Elle ouvrit le journal d'un coup si sec qu'elle faillit le déchirer, et remercia intérieurement l'employée d'être partie se chercher un café. Sur la photo en noir et blanc de l'article se dessinait les contours d'un bateau de pêche aux côté d'un homme trapu dont on ne devinait que l'expression, exagérément grave.

Au petit matin, les corps de deux enfants ont été repêchés aux abord du cap bordant la plage d'Ounohama.

Juichiro, pêcheur professionnel et propriétaire de la pension Namioto témoigne.

« Ils étaient deux. Deux petits corps qui flottaient. Je les ai vus de loin, alors j'ai fait un détour avec la peur au ventre, et je les ai remontés avec mes filets. Y avait une fille et un garçon. La fille était déjà bleue. Morte noyée. Quant au garçon, il était toujours en vie. À moitié crevé, gelé jusqu'aux os, mais bien vivant. Ça devait être deux gosses qui jouaient sur la falaise. Ils ont dû tomber à cause du vent, un truc comme ça. »
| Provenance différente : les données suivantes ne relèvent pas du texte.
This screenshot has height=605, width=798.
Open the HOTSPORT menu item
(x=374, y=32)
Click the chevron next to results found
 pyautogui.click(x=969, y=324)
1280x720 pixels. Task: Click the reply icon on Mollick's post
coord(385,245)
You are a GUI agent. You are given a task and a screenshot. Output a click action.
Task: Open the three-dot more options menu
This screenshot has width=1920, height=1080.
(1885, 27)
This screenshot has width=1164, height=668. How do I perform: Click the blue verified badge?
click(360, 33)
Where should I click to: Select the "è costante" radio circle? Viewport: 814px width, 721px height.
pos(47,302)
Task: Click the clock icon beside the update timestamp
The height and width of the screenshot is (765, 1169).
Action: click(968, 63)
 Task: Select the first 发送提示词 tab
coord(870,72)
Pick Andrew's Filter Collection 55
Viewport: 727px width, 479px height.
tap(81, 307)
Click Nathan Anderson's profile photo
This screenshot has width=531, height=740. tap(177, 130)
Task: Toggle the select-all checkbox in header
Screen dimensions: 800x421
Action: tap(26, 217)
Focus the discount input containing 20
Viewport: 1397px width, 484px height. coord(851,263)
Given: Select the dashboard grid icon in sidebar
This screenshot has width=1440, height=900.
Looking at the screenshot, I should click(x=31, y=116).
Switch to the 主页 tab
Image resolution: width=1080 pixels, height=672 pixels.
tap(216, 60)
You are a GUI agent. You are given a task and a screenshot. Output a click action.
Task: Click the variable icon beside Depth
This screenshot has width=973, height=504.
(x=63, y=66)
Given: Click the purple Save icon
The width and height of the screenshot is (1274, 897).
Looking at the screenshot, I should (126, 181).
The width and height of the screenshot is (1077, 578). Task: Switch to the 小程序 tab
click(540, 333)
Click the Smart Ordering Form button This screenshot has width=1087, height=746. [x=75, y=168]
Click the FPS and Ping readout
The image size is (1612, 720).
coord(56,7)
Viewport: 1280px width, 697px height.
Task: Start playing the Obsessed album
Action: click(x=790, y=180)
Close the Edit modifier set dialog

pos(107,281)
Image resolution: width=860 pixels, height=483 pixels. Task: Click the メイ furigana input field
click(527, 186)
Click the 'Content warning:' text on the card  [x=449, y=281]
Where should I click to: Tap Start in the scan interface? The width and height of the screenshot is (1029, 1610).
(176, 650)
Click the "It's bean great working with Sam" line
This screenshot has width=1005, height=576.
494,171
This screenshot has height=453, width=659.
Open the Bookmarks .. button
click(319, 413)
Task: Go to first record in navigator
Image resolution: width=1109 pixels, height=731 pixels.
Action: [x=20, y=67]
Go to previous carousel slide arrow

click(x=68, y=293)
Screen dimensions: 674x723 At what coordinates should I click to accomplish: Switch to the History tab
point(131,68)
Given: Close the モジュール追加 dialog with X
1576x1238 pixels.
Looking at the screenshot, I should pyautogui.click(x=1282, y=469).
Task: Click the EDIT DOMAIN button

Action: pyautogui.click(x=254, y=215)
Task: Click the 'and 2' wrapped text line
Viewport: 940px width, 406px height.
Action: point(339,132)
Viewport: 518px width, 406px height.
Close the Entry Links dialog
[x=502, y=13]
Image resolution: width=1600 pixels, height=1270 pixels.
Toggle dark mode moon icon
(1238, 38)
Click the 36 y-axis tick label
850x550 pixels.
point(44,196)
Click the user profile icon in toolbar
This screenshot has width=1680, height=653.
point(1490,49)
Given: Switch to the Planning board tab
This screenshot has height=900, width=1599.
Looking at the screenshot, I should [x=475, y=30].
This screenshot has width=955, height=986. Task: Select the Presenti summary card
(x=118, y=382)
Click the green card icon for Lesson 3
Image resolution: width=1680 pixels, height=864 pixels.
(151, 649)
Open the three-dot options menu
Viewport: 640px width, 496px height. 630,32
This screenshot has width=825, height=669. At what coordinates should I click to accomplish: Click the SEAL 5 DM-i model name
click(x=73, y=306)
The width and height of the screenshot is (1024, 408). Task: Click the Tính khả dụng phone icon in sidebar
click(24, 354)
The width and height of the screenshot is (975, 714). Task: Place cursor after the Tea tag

Aucune information sur l'état actuel du garçon qui a été transporté à l'hôpital. La police enquête quant à elle sur l'identité de la jeune fille, encore inconnue, de type européen. Beaucoup de villageois se dieant profondément ébranlés par cette tragédie.

Tomie sentit le journal lui échapper des mains et son estomac se nouer. Les faits remontaient bien à dix ans en arrière. Onze même. Mais Charles leur avait menti.

Avec le choc, c'est soudain la colère qui gronda dans ses entrailles. La petite Lucie n'était en effet pas morte dans sa chambre, de sa maladie, comme il l'avait prétendu. Elle était morte noyée, précipitée de la falaise avec Dazai.